Ordinanza n. 22161/2024 della Corte di Cassazione: una nuova interpretazione giuridica
La recente ordinanza n. 22161/2024 della Corte di Cassazione introduce un’importante riflessione giurisprudenziale sulla configurabilità del mobbing sul luogo di lavoro. La Corte ha stabilito che il mobbing può essere riconosciuto anche in assenza di un intento persecutorio esplicito da parte del datore di lavoro o dei colleghi.
Questa pronuncia si colloca nell’ambito di un progressivo ampliamento della tutela dei lavoratori contro comportamenti lesivi della dignità e della salute psicofisica. Secondo la Cassazione, infatti, è sufficiente dimostrare l’esistenza di una serie di atti vessatori ripetuti e sistematici, i cui effetti cumulativi siano stati tali da compromettere la serenità e l’integrità del dipendente. Non è dunque necessario provare che tali condotte siano state dettate da un’intenzione esplicita di danneggiare la vittima.

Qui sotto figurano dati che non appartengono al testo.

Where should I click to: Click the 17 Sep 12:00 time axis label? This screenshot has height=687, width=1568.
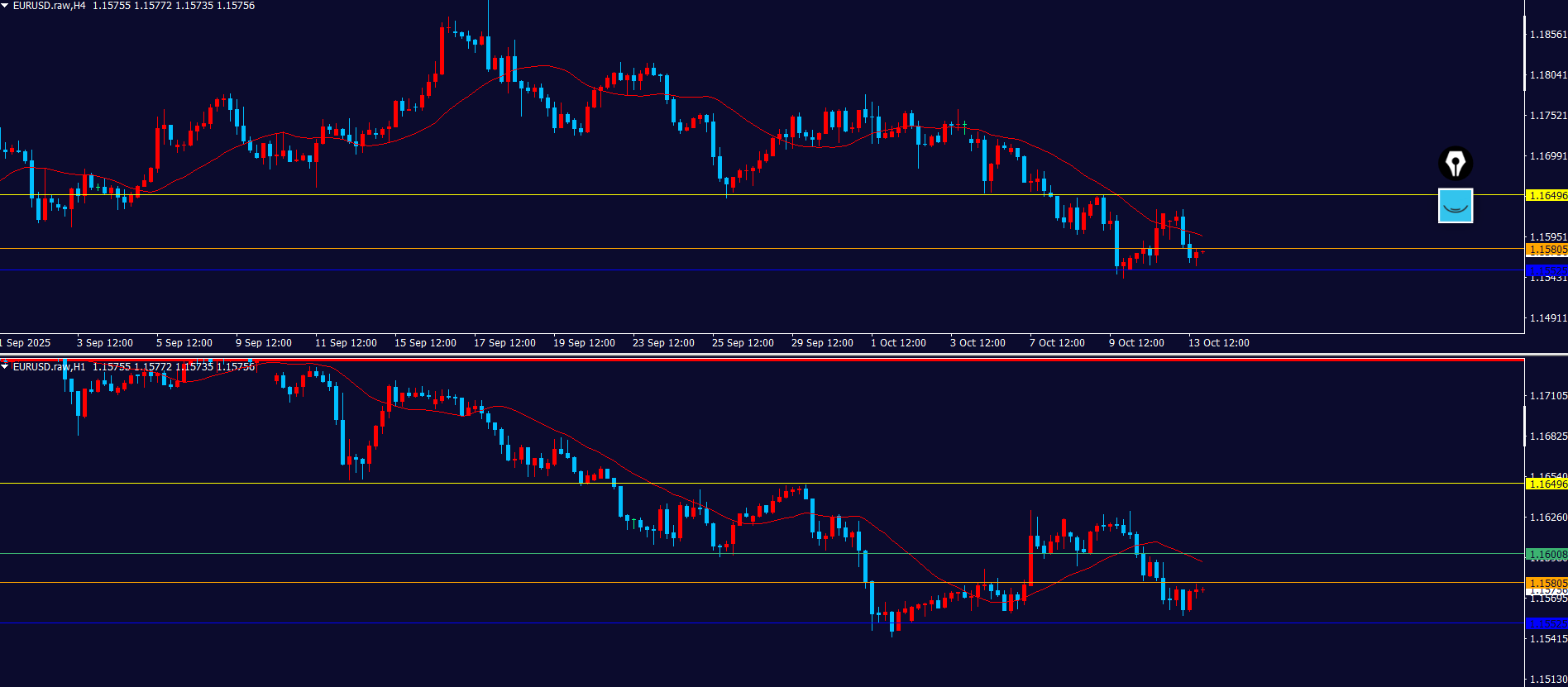click(504, 342)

Definizione e caratteristiche del mobbing
Il mobbing è definito come un insieme di atti ostili, ripetitivi e sistematici, diretti contro un lavoratore, che possono causare danni sia sul piano professionale che personale. Tra le azioni tipiche rientrano:
- Emarginazione lavorativa, attraverso l’assegnazione di compiti dequalificanti o inutili;
- Svalutazione continua delle competenze;
- Ostracismo o isolamento sociale all’interno del contesto lavorativo;
- Critiche e umiliazioni pubbliche.
La giurisprudenza ha a lungo dibattuto sulla necessità di dimostrare un intento doloso da parte degli autori delle condotte mobbizzanti. Con questa ordinanza, la Cassazione supera tale requisito, focalizzandosi sugli effetti oggettivi delle azioni subite dal lavoratore.
Le conseguenze della pronuncia
La decisione della Corte di Cassazione potrebbe avere ripercussioni significative, sia nel settore giuslavoristico che in quello assicurativo.
- Per i lavoratori, si apre la possibilità di ottenere tutela anche in situazioni in cui non sia possibile provare direttamente l’intenzionalità del mobbing.
- Per le aziende, aumenta la responsabilità nel prevenire situazioni di disagio e conflitto, attraverso politiche aziendali di inclusione, rispetto e gestione dei conflitti.
Inoltre, la pronuncia offre maggiore spazio all’intervento dell’Ispettorato del Lavoro e delle organizzazioni sindacali, che potranno sostenere le vittime sulla base di evidenze comportamentali piuttosto che di mere intenzioni soggettive.
Linee guida per la prevenzione del mobbing
Alla luce di questa sentenza, è cruciale per le aziende adottare misure di prevenzione che includano:
- Formazione specifica per manager e responsabili HR sui temi della dignità e del benessere lavorativo;
- Strumenti per monitorare il clima organizzativo;
- Procedure chiare per la segnalazione di comportamenti ostili.
Con l’ordinanza n. 22161/2024, la Corte di Cassazione rafforza la protezione dei lavoratori da forme di mobbing. La giurisprudenza evolve dunque verso un approccio più oggettivo, centrato sugli effetti delle condotte subite, anziché sull’intenzionalità di chi le ha poste in essere. Questo rappresenta un passo avanti nel riconoscimento dei diritti dei lavoratori, richiedendo alle aziende di intensificare gli sforzi per creare ambienti lavorativi sicuri e rispettosi.